Exactly as given, reproduce the records in full.

------------------------------

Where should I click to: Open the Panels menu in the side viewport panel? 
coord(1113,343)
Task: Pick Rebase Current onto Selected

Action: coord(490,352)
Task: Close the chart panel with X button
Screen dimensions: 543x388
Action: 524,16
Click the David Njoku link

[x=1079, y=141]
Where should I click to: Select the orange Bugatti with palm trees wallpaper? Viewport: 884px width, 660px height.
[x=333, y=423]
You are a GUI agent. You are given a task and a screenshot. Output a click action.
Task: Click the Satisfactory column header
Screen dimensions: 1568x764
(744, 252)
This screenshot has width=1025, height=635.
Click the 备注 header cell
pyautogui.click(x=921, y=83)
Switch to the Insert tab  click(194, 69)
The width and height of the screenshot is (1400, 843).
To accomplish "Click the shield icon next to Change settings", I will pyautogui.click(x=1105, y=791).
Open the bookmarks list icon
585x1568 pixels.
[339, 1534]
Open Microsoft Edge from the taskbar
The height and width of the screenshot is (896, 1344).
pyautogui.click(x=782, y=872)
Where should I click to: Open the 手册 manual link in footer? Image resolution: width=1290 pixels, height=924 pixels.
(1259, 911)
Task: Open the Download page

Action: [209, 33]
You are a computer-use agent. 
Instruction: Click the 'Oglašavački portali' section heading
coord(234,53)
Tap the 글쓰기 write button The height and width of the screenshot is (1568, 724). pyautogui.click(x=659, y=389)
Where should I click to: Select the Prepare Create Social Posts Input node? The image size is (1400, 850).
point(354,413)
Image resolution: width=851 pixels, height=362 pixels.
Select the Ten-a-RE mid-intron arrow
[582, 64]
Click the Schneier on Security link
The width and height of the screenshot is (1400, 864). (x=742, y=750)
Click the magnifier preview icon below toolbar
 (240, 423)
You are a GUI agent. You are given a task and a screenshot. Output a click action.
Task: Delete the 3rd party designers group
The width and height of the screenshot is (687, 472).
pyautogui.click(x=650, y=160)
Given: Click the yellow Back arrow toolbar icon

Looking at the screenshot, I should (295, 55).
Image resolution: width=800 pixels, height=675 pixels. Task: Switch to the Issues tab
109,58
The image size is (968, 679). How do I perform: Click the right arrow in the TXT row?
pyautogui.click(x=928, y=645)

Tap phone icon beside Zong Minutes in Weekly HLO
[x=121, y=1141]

------------------------------

▶ [Exercise response]
Where should I click to: Open the Panels menu in the side viewport panel? 
coord(1113,343)
Task: Pick Rebase Current onto Selected

Action: coord(490,352)
Task: Close the chart panel with X button
Screen dimensions: 543x388
Action: 524,16
Click the David Njoku link

[x=1079, y=141]
Where should I click to: Select the orange Bugatti with palm trees wallpaper? Viewport: 884px width, 660px height.
[x=333, y=423]
You are a GUI agent. You are given a task and a screenshot. Output a click action.
Task: Click the Satisfactory column header
Screen dimensions: 1568x764
(744, 252)
This screenshot has width=1025, height=635.
Click the 备注 header cell
pyautogui.click(x=921, y=83)
Switch to the Insert tab  click(194, 69)
The width and height of the screenshot is (1400, 843).
To accomplish "Click the shield icon next to Change settings", I will pyautogui.click(x=1105, y=791).
Open the bookmarks list icon
585x1568 pixels.
[339, 1534]
Open Microsoft Edge from the taskbar
The height and width of the screenshot is (896, 1344).
pyautogui.click(x=782, y=872)
Where should I click to: Open the 手册 manual link in footer? Image resolution: width=1290 pixels, height=924 pixels.
(1259, 911)
Task: Open the Download page

Action: [209, 33]
You are a computer-use agent. 
Instruction: Click the 'Oglašavački portali' section heading
coord(234,53)
Tap the 글쓰기 write button The height and width of the screenshot is (1568, 724). pyautogui.click(x=659, y=389)
Where should I click to: Select the Prepare Create Social Posts Input node? The image size is (1400, 850).
point(354,413)
Image resolution: width=851 pixels, height=362 pixels.
Select the Ten-a-RE mid-intron arrow
[582, 64]
Click the Schneier on Security link
The width and height of the screenshot is (1400, 864). (x=742, y=750)
Click the magnifier preview icon below toolbar
 (240, 423)
You are a GUI agent. You are given a task and a screenshot. Output a click action.
Task: Delete the 3rd party designers group
The width and height of the screenshot is (687, 472).
pyautogui.click(x=650, y=160)
Given: Click the yellow Back arrow toolbar icon

Looking at the screenshot, I should (295, 55).
Image resolution: width=800 pixels, height=675 pixels. Task: Switch to the Issues tab
109,58
The image size is (968, 679). How do I perform: Click the right arrow in the TXT row?
pyautogui.click(x=928, y=645)

Tap phone icon beside Zong Minutes in Weekly HLO
[x=121, y=1141]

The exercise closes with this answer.